Sanctioned Russian oil giant Rosneft has asked the government to grant it emergency state funding by June 1 or face a huge shortfall in tax revenues over the coming years, Russian business daily Vedomosti reported Tuesday.

State-owned Rosneft, the country's biggest oil producer, said in a letter to Deputy Prime Minister Arkady Dvorkovich that the development of the Russkoye oil field would be delayed by up to two years and the Yurubcheno-Tokhomskoye field by a year unless the government granted the funds in short order, Vedomosti reported, citing a copy of the letter.

Rosneft did not respond to a request for comment Tuesday.

The letter said failure to hand over the funds would depress output from the fields for five years and cut tax revenues by more than 90 billion rubles ($1.9 billion), according to the paper.

The warning comes as Russia's economy veers toward a recession this year, forcing the government to slash budget spending.

Rosneft was cut off from Western capital markets last year by sanctions imposed over Russia's actions in Ukraine. It is seeking the funds from the $74 billion National Welfare Fund, one of Russia's two oil-revenue-funded reserves.

Rosneft has applied for 1.3 billion rubles ($25 billion) from the fund, though only a fraction of that sum has been approved.

Dvorkovich's office declined to comment to Vedomosti, which cited an unnamed federal official as saying it was unlikely the money would be granted by June 1.

“Rosneft's letter looks like blackmail,” the official told the paper.

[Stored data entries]
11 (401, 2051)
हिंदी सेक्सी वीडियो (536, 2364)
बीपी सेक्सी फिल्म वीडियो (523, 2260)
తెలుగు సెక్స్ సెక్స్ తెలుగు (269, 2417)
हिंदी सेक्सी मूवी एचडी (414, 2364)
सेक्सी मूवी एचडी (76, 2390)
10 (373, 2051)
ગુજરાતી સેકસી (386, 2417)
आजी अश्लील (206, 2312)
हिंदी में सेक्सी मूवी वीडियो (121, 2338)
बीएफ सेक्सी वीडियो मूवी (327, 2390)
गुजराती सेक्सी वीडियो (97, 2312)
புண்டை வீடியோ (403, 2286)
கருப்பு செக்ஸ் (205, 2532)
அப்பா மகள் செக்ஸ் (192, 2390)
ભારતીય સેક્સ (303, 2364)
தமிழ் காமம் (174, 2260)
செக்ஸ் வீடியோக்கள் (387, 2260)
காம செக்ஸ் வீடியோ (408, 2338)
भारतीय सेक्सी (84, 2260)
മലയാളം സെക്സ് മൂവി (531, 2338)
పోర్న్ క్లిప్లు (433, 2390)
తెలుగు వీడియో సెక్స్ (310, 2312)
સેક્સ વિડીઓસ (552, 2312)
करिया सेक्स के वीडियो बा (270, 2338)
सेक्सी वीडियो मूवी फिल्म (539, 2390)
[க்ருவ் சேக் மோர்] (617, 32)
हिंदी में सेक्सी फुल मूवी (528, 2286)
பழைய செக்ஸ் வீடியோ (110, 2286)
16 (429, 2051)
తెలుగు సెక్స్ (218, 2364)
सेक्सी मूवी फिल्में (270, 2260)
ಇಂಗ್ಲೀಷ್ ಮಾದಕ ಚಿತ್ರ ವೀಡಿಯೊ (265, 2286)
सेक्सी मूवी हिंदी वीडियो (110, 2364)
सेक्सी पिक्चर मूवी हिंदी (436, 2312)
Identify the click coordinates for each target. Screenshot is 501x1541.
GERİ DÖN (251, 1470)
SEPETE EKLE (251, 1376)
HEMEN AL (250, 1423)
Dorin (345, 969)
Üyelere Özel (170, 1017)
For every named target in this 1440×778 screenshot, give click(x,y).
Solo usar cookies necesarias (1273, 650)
...
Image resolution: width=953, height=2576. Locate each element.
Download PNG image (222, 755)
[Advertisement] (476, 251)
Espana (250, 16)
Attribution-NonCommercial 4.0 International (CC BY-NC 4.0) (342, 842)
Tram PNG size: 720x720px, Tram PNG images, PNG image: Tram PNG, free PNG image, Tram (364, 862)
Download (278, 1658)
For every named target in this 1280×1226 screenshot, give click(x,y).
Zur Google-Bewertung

* DESCRIPTION OF THE TASK:
Reproduce word for word the stretch of the Rosneft funding report above from "Rosneft did not" through "slash budget spending.".

* CORRECT ANSWER:
Rosneft did not respond to a request for comment Tuesday.

The letter said failure to hand over the funds would depress output from the fields for five years and cut tax revenues by more than 90 billion rubles ($1.9 billion), according to the paper.

The warning comes as Russia's economy veers toward a recession this year, forcing the government to slash budget spending.